36.  O Senhor não deixa dúvida quando diz: Quem me vê, vê também o Pai (Jo 14,9). O Apóstolo também não calou a respeito de quem é imagem do Deus invisível. O Senhor disse: Se não faço as obras de meu Pai, não acrediteis em mim (Jo 10,37). Ensinava, com estas palavras, que nele se via o Pai porque Ele fazia as obras do Pai, para que o conhecimento do poder de sua natureza mostrasse a natureza do poder conhecido.

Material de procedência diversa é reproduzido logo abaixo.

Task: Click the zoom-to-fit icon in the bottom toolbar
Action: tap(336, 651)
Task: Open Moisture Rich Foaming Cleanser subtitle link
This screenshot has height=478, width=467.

37.  Por isso o Apóstolo, ao explicar o que significa ser Cristo a imagem de Deus, diz: Ele é a Imagem do Deus invisível, o Primogênito de toda criatura, porque nele foram criadas todas as coisas, nos céus e na terra, as visíveis e as invisíveis: Tronos, Soberanias, Principados, Autoridades, tudo foi criado por ele e para ele. Ele é antes de tudo e tudo nele subsiste. Ele é a Cabeça da Igreja, que é o seu Corpo: ele é o Princípio, o Primogênito dos mortos, tendo em tudo a primazia, pois nele aprouve a Deus fazer habitar toda a plenitude e reconciliar por ele e para ele todos os seres, os da terra e os dos céus, realizando a paz pelo sangue da sua cruz (Cl 1,15-20).

38.  Portanto, é imagem de Deus pelo poder dessas obras, pois certamente o Criador das coisas invisíveis não precisa, por sua natureza, ser imagem visível do Deus invisível. Ele é dito imagem do Deus invisível para que não se pense que é imagem de sua forma, mais que de sua natureza, pois deve-se reconhecer que possui a natureza divina pelo poder de sua natureza, não pela sua condição invisível.

 

Capítulo 49.

39.  Ele é o Primogênito de toda criatura porque nele todas as coisas foram criadas. E para que ninguém se atrevesse a dizer que não foi em Cristo que tudo foi criado, temos o dito do Apóstolo: porque nele foram criadas todas as coisas, nos céus e na terra, as visíveis e as invisíveis: Tronos, Soberanias, Principados, Autoridades, tudo foi criado por Ele e para Ele.

40.  Tudo tem consistência nele, que existe antes de tudo. Nele tudo existe, e essas coisas se referem ao começo da criação. O que vem depois, diz respeito à Economia da assunção do nosso corpo: Ele é a Cabeça da Igreja, que é o seu Corpo: ele é o Princípio, o Primogênito dos mortos (tendo em tudo a primazia), pois nele aprouve a Deus fazer habitar toda a plenitude e reconciliar por ele e para ele todos os seres, os da terra e os dos céus, realizando a paz pelo sangue da sua cruz.

41.  O Apóstolo mostra a correspondência entre os mistérios espirituais e as operações corporais. O que é a imagem do Deus invisível é a cabeça do corpo da Igreja. O que é o Primogênito de toda criatura é também o Primogênito dentre os mortos, para que o que se fez corpo e é imagem de Deus tenha em tudo a primazia.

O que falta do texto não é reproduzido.